__What is needed__:
Reproduce the data below verbatim from the line containing "Click the -18 dB scale label" through its final line, and produce nothing more.

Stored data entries
*** Block opens ***

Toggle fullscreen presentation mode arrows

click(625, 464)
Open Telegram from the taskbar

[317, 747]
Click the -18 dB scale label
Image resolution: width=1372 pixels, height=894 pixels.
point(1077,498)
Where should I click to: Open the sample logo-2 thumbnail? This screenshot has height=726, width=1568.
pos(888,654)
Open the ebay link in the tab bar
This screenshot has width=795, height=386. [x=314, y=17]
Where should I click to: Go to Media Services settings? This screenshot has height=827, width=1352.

*** Block closes ***

__Worked solution__:
Click the -18 dB scale label
Image resolution: width=1372 pixels, height=894 pixels.
point(1077,498)
Where should I click to: Open the sample logo-2 thumbnail? This screenshot has height=726, width=1568.
pos(888,654)
Open the ebay link in the tab bar
This screenshot has width=795, height=386. [x=314, y=17]
Where should I click to: Go to Media Services settings? This screenshot has height=827, width=1352.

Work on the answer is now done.